A federal court banned NSO Group from ever targeting WhatsApp users again. The US government banned the company. A jury handed down a $167 million damages verdict against them. None of it stopped them.
On June 8, 2026, WhatsApp caught NSO Group running fresh Pegasus spyware attacks. New phishing links. Also new fake accounts. New targets. Same spyware. Same company. The court order meant nothing.
Pegasus Returns Despite Court Ban
NSO Group first made global headlines in 2019, when WhatsApp discovered the company had compromised more than 1,400 of its users through Pegasus. The targets were not criminals. They included journalists, lawyers, activists, and dissidents, people whose work drew attention from powerful interests.
Pegasus is not ordinary malware. Once it lands on a device, it reads private messages, activates the microphone, activates the camera, and tracks the user’s physical location. The infected person typically has no idea anything is wrong. By the time anyone discovers the intrusion, the damage has already happened.
WhatsApp took NSO to court in the United States. A jury found NSO liable and awarded $167 million in damages. A federal court later reduced that figure to $4 million, but also issued a permanent injunction barring NSO from ever using WhatsApp’s systems to target users again. The US government then placed NSO on its trade banned in 2021, citing the company as a threat to national security.
NSO Group ignored all of it. WhatsApp confirmed the new attacks on June 8, 2026.
How the New Attacks Work
The latest campaign uses phishing techniques to reach its targets. NSO, or those operating its tools, set up fake accounts and crafted malicious links designed to deceive users into clicking. The attackers focused specifically on Arabic-speaking users, building domain names that referenced Gaza and the Muslim Brotherhood.

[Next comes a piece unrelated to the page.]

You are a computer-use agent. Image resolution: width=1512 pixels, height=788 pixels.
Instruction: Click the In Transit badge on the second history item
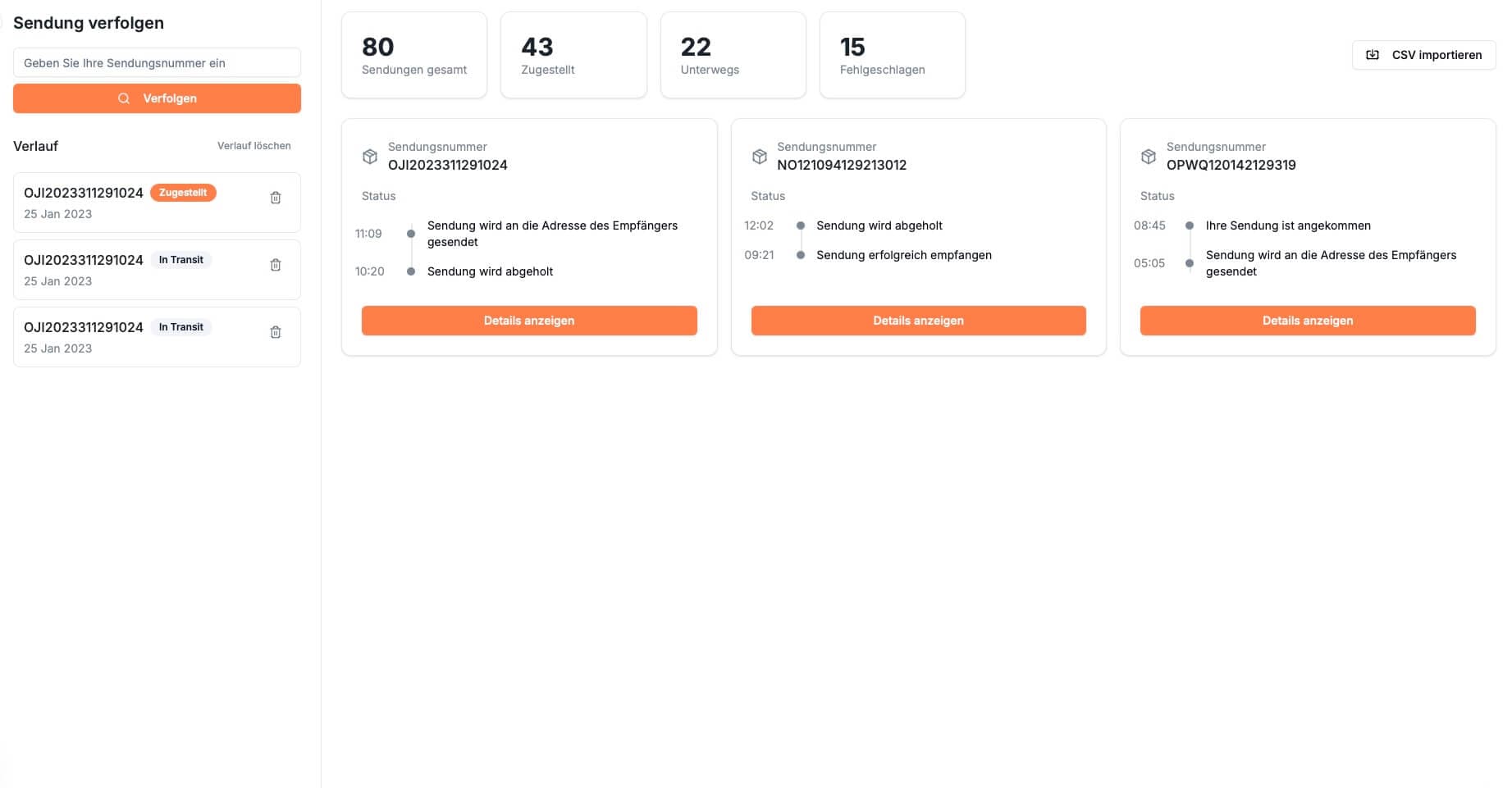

The framing is deliberate. Attackers build lures around topics their targets already follow closely. A journalist covering the Gaza conflict clicks a link about Gaza. An activist monitoring regional politics clicks on something that looks relevant. Pegasus does the rest.
This approach reflects a broader pattern in how state-linked spyware operates. The bait changes with each campaign. The underlying tool and the outcome stay the same.
As spyware threats evolve, European governments are taking matters into their own hands. Several countries are building their own messaging apps to reduce reliance on US platforms and improve security.
NSO Group operates under the oversight of Israel’s Ministry of Defense. According to multiple reports, Israeli authorities must approve every Pegasus sale and deployment. That structure places direct governmental accountability at the center of how and where the spyware gets used.
A Pattern Courts have Failed to Break
The June 2026 discovery puts the spotlight back on a problem that legal action alone has not solved. Courts can issue bans. Governments can issue a ban. Neither has stopped Pegasus from resurfacing.
WhatsApp won in court, but NSO continued operating. The company rebranded, restructured, and carried on selling surveillance tools to government clients around the world. The $4 million damages award barely registers as a consequence for a company whose tools reportedly sell for millions per deployment.
Spyware cases like this one follow a familiar cycle. A researcher or platform discovers an attack. The company behind it faces scrutiny. Investigations and lawsuits follow. Then, months or years later, the same tools surface again under new circumstances.
The targets of Pegasus have consistently included people the public relies on: journalists who report on governments, lawyers who challenge them, and activists who organize against them. Surveillance tools that reach into private communications do not stay contained to one group or one country.
The June 8 discovery shows that court orders and export controls, on their own, do not close that door. As long as tools like Pegasus remain available and deployable, the question is not whether they will appear again. It is who they will reach next.